Quando, un anno fa, festeggiammo la vittoria dell'amico Mario Pardini che votammo e che, è bene dirlo, voteremmo ancora, dicemmo subito e senza fronzoli che se la nuova giunta pensava di trovare un giornale alleato a prescindere aveva fatto male i suoi conti. Noi siamo stati un dito in culo con la sabbia per l'amministrazione Tambellini e avremmo continuato ad esserlo anche con i Nuovi Venuti. Forse non ci hanno preso sul serio eppure qualcuno lo comprese e se ne congratulò anche.
Lo abbiamo dimostrato più volte in questi 12 mesi di governo di centrodestra: dalla vicenda della piscina a Forci alla nomina del presidente di Sistema Ambiente, dalla cooptazione del nuovo addetto stampa alle partecipate del comune, alla vicenda di Sandro Pertini agli impianti sportivi che si vogliono, ma come?, ma con quali soldi?, rimettere a norma. In più, altre perle cui abbiamo dovuto assistere impotenti. Per questo riceviamo critiche amareggiate, ammissioni di speranze tradite, di sogni infranti, di amicizie da rivedere - e non soltanto gastronomiche - di sproloqui a senso unico. Peccato. Non ce ne dispiace nemmeno. Noi non prendiamo soldi dall'amministrazione comunale Pardini e se anche li prendessimo sarebbe lo stesso.
Scriviamo quel che pensiamo e diciamo, ce ne freghiamo di chi non è d'accordo per questioni di mera appartenenza politica e andiamo avanti. Ciònonostante quando portiamo Vannacci a Lucca ce ne dicono di tutti i colori e ci danno dei fascisti, ora che plaudiamo a Pertini veniamo considerati alla stregua di traditori e voltagabbana. Fa parte del mestiere. E del gioco. Una nostra cara e vecchia amica che, un giorno, prese in affitto il nostro appartamento a Picciorana, una volta ci raccontò che degli amici, venuti a trascorrere una serata a casa sua e vedendo gli scaffali pieni di libri, non riuscivano a capire da che parte stesse il loro proprietario: c'era l'opera omnia di Marx, ma anche quella di Mussolini. Ma che razza di intellettuale è questo Aldo Grandi? Ecco, ci piacerebbe che anche all'interno dell'universo politico nostrano non riuscissero a capire bene da che parte stiamo per il semplice motivo che non esiste una parte, ma esiste il tutto e quel tutto dipende dalla nostra indipendenza di giudizio e dalla nostra autonomia di pensiero. Tutto il resto sono puttanate.

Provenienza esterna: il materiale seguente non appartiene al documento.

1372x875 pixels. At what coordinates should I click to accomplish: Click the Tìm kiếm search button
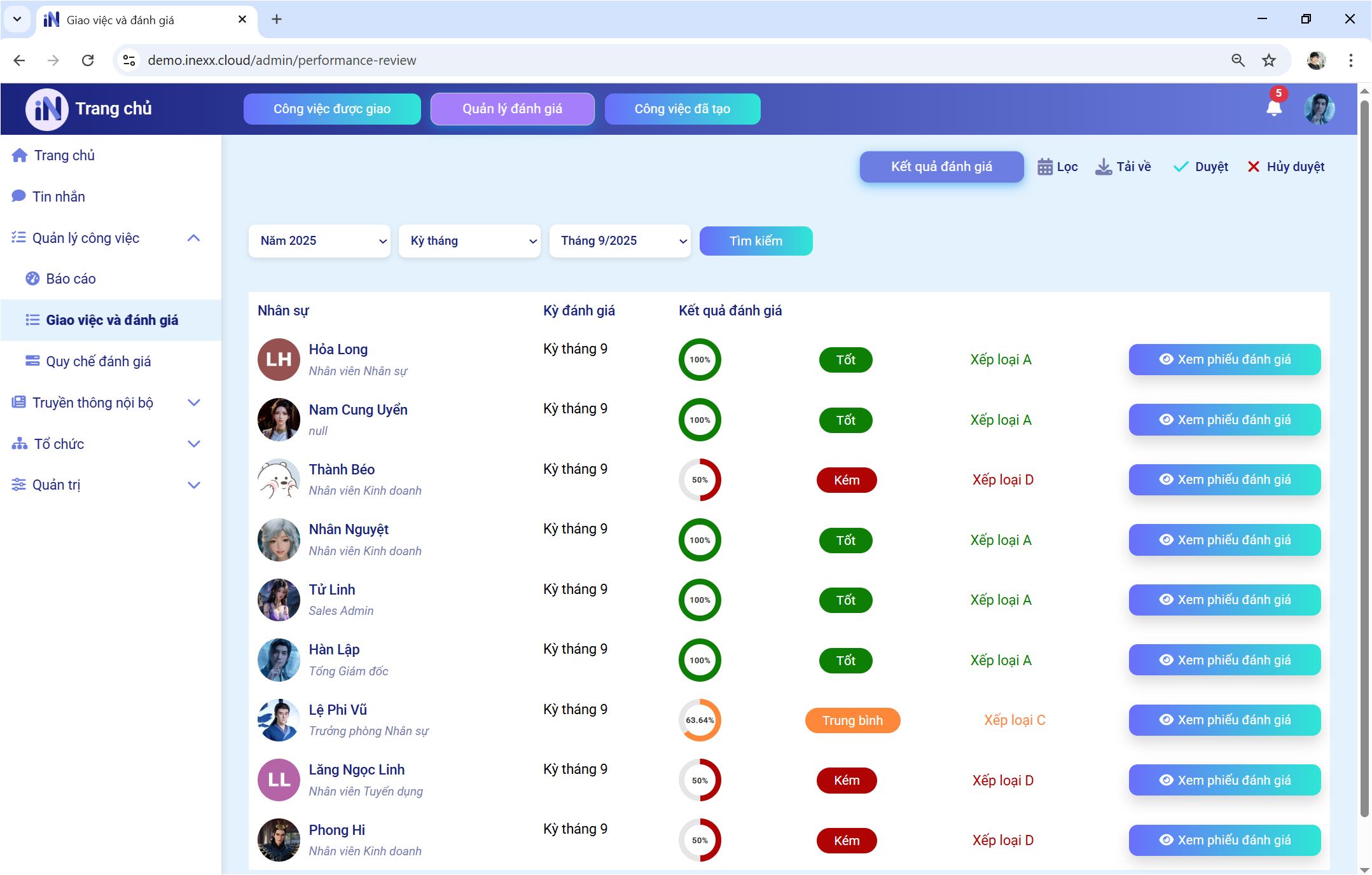point(756,241)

Già, ma che razza di giornalista sarà mai questo Grandi?
Un giornalista, ma, sicuramente, un intellettuale nel senso più ampio del termine che si interessa di quello che accade nel mondo e che, con curiosità, cerca di comprenderlo prendendo anche posizione, mettendoci la faccia, schierandosi sempre. E non con un partito, ma con una convinzione. Che è solo ed esclusivamente la propria. Se sbaglia tutta colpa sua.
Quindi sereni a destra, così come a sinistra: se c'è da sparare merda non siamo né saremo secondi a nessuno. Così funziona nella repubblica delle Gazzette.